The learned Dr Robert Plot, the first Keeper of the Ashmolean Museum in Oxford, in that valuable Natural History of Oxfordshire (1677), which was the model for many goodly volumes in other counties of England, after carefully describing many Ophiomorphites, Ostracites, Belemnites, and Cockles lying in their stony sepulchres, is brought to consider the great question then so much controverted in the world.
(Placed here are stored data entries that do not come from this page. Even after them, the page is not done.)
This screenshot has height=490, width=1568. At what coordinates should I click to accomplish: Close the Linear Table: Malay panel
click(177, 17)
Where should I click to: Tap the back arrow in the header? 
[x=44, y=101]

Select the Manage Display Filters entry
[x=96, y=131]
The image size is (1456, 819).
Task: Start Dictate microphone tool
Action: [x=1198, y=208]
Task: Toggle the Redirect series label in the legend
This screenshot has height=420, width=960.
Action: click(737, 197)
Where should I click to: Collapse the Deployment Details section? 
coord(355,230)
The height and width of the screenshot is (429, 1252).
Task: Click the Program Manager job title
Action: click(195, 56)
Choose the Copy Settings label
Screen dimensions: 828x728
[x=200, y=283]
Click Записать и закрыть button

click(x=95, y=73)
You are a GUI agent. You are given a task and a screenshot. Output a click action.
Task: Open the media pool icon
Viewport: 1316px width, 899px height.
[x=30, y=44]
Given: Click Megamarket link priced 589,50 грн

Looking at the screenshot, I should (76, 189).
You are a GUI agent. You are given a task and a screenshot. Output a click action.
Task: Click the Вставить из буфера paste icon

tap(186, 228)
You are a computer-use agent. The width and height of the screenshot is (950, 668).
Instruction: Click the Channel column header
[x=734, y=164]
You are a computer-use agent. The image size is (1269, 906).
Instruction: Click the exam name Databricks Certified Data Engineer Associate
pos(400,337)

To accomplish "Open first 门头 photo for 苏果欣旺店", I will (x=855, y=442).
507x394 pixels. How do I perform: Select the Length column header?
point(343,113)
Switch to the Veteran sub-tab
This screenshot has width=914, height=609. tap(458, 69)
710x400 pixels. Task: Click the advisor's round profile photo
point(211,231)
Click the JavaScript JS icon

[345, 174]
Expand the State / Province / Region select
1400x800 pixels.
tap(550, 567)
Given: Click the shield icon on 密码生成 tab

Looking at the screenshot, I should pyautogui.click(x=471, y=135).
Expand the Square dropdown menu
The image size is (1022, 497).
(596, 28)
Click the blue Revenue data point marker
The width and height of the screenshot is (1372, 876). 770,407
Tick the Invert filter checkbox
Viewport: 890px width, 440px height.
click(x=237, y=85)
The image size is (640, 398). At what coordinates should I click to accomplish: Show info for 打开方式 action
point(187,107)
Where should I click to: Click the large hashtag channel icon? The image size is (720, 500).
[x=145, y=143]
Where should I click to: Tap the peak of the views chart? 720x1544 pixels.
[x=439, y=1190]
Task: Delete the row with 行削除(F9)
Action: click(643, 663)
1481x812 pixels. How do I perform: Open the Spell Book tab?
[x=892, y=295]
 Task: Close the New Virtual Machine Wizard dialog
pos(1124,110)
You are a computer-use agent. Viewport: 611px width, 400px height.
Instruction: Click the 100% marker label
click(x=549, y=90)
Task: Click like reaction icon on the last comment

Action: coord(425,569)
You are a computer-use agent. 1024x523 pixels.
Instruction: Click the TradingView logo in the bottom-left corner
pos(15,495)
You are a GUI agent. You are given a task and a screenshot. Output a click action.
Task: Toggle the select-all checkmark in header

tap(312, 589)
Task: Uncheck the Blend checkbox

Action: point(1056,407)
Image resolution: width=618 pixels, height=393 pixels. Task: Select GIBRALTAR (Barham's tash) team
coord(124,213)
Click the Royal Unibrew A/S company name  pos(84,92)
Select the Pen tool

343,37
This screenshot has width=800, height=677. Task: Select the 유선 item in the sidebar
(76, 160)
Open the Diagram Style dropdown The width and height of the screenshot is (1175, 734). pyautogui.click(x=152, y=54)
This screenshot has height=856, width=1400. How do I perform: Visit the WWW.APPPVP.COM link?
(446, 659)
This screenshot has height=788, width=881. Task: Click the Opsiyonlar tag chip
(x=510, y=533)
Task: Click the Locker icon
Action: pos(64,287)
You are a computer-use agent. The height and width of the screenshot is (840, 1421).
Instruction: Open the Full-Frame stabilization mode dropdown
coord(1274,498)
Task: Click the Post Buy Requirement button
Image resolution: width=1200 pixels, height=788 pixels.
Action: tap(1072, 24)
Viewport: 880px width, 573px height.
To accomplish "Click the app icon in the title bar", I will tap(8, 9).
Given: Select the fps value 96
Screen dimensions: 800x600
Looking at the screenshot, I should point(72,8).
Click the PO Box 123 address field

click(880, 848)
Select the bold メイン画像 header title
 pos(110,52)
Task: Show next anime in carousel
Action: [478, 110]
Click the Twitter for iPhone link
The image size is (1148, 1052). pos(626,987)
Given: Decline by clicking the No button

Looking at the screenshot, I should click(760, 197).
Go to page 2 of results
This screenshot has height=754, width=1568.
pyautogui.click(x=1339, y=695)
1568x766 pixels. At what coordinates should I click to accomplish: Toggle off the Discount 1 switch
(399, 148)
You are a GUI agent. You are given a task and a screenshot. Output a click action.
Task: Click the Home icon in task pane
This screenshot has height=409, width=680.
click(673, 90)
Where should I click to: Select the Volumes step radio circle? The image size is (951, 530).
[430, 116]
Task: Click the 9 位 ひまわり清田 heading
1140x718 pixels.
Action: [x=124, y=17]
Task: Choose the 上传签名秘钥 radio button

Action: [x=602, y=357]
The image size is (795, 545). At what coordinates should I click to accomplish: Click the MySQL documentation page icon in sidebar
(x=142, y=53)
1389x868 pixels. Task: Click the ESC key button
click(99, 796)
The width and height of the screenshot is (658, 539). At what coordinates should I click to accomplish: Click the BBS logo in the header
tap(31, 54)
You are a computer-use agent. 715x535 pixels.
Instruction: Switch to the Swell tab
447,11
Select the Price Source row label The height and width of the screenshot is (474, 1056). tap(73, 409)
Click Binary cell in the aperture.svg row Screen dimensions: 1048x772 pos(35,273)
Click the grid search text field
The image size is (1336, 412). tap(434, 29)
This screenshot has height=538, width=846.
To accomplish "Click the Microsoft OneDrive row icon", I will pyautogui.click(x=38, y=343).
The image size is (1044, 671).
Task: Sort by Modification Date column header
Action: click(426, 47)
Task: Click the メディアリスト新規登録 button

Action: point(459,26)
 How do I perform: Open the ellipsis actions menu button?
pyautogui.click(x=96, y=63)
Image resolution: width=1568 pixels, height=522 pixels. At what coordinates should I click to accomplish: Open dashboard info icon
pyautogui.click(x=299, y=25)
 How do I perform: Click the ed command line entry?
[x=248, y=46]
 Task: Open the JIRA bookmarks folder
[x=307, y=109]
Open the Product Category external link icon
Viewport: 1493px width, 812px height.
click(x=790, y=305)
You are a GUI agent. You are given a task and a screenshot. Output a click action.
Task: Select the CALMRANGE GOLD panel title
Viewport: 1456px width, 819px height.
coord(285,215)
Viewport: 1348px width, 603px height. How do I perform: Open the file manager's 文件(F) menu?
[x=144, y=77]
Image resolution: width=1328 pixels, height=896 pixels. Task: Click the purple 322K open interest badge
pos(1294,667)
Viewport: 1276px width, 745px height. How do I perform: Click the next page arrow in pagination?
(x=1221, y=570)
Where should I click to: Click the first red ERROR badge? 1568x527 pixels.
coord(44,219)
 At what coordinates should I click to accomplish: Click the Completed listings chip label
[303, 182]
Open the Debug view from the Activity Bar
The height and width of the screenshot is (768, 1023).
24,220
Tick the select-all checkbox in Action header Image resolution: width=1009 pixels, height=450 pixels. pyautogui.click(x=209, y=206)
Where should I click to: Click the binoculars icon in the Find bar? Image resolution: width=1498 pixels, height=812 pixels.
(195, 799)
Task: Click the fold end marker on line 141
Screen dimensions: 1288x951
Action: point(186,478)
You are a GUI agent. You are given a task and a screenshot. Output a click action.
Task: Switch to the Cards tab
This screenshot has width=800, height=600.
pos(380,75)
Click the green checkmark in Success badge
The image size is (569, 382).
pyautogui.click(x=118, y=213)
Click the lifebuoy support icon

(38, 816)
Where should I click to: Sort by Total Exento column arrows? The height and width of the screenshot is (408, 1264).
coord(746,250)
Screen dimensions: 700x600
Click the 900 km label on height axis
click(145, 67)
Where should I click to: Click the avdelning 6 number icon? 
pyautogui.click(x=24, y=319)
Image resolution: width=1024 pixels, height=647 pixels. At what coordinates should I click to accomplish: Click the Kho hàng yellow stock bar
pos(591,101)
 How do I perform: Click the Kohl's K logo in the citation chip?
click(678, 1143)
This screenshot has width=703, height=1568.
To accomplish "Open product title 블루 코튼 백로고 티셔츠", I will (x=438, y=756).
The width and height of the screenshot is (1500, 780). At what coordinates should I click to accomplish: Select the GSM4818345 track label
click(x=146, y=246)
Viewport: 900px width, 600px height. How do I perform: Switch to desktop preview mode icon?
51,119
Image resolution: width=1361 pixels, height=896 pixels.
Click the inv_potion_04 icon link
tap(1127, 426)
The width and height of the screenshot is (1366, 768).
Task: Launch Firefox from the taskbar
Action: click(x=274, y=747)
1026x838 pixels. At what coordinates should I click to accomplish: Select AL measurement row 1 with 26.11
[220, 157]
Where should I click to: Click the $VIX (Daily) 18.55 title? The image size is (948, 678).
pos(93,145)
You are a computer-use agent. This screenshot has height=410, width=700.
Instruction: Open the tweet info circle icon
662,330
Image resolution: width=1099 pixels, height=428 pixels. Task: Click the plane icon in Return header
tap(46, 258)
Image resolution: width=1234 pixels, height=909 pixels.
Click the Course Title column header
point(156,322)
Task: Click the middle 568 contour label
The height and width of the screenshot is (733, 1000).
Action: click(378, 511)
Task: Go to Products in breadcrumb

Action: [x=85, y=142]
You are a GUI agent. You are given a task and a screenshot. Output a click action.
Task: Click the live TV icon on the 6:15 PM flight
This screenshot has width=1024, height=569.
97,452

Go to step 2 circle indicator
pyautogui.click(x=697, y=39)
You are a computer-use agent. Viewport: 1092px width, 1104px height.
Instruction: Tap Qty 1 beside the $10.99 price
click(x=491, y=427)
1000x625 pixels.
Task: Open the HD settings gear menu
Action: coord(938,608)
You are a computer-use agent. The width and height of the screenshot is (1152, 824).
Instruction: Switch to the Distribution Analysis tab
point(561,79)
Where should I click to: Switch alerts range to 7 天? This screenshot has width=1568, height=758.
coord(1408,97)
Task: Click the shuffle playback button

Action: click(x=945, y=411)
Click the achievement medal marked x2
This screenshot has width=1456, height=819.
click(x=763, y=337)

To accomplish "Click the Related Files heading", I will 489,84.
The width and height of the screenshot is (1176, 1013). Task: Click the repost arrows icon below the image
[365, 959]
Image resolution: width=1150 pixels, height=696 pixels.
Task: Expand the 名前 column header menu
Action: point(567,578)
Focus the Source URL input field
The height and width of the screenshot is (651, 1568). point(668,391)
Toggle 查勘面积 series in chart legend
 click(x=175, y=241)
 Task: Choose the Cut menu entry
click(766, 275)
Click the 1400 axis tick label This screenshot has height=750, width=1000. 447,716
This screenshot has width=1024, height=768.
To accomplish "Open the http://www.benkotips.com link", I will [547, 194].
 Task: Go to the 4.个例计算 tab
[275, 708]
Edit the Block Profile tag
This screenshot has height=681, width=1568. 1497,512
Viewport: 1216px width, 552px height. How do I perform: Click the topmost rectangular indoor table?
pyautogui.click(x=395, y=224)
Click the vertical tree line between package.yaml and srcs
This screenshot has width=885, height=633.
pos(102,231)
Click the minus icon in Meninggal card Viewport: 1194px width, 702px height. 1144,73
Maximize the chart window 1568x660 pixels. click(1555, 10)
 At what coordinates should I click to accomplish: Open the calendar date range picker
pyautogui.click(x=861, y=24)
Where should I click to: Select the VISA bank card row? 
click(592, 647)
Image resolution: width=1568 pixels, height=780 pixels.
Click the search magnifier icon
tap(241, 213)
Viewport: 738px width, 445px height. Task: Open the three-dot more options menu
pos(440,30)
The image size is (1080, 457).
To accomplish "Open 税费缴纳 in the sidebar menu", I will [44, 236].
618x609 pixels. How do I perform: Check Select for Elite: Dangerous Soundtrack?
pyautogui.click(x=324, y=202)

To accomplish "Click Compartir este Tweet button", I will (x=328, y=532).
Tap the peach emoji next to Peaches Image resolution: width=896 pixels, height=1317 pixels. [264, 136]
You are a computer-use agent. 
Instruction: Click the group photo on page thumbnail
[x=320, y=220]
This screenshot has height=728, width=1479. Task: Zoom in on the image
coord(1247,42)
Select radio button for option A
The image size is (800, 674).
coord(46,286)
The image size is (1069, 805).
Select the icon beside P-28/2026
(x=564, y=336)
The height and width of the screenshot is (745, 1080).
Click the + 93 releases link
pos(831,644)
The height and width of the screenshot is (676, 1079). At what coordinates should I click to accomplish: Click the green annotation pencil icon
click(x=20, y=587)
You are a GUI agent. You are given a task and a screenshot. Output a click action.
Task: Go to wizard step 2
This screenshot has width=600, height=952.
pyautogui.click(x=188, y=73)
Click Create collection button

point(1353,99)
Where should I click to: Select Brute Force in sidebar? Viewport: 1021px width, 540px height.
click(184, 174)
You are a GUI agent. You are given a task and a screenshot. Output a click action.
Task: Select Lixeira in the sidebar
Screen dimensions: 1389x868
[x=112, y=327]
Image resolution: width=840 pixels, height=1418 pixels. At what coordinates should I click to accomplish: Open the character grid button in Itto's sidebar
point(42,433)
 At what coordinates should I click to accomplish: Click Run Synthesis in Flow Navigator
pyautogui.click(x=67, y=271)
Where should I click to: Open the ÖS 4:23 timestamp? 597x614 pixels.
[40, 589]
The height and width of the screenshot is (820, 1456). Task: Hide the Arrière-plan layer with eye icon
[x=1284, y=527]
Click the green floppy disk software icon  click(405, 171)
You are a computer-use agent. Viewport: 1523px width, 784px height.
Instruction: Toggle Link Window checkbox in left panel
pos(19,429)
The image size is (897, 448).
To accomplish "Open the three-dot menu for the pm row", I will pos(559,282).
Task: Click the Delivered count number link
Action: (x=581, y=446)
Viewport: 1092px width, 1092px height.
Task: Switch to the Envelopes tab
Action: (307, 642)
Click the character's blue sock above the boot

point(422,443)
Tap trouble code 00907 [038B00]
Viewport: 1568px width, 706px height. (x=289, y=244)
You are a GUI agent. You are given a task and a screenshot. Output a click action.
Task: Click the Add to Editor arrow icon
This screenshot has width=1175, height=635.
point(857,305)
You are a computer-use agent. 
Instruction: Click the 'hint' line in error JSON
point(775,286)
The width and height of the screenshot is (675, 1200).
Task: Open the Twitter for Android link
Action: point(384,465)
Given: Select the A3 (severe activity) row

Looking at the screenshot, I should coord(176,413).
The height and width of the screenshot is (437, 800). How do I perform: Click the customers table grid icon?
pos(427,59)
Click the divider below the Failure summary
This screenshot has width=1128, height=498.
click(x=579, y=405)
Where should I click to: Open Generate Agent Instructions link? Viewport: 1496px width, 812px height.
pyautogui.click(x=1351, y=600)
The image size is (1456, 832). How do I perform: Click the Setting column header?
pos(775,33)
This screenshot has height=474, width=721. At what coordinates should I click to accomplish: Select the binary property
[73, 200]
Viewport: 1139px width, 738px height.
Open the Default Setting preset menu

'Whether the stones we find in the form of shellfish, be lapides sui generis, naturally produced by some extraordinary plastic virtue latent in the earth or quarries where they are to be found? Or whether they rather owe their form and figuration to the shells of the fishes they represent, brought to the places where they are now found by a deluge, earthquake, or some other such means, and there being filled with mud, clay, and petrifying juices, have in tract of time been turned into stones, as we now find them, still retaining the same shape on the whole, with the same lineations, sutures, eminences, cavities, orifices, points, that they had whilst they were shells. 'In the handling whereof' (he tells us), 'though I intend not any peremptory decision, but a friendly debate; yet having according to the wishes and advice of those eminent virtuosi, Mr Hook and Mr Ray, made some considerable collections of these kind of things, and observed many particulars and circumstances concerning them; upon mature consideration, I must confess I am inclined rather to the opinion of Mr Lister, that they are lapides sui generis; than to theirs, that they are thus formed in an animal mould. The latter opinion appearing at present to be pressed with far more and more insuperable difficulties than the former. For they that hold these stones were thus formed in the shells of fishes, must suppose either with Steno, that they were brought hither by the Deluge in the days of Noah; or by some other more particular and perhaps national flood, such as the Ogygean or Deucalionian in Greece, than either of which there is nothing more improbable.'

His argument against the Noachian origin of the figured stones is very complete; first, that it was not universal, but confined to the continent of Asia; and next, that if it were universal it could not have produced the effects which require to be explained, whether it were occasioned by rain, or the breaking up of the sea, and whether it were violent or gradual.

R. L.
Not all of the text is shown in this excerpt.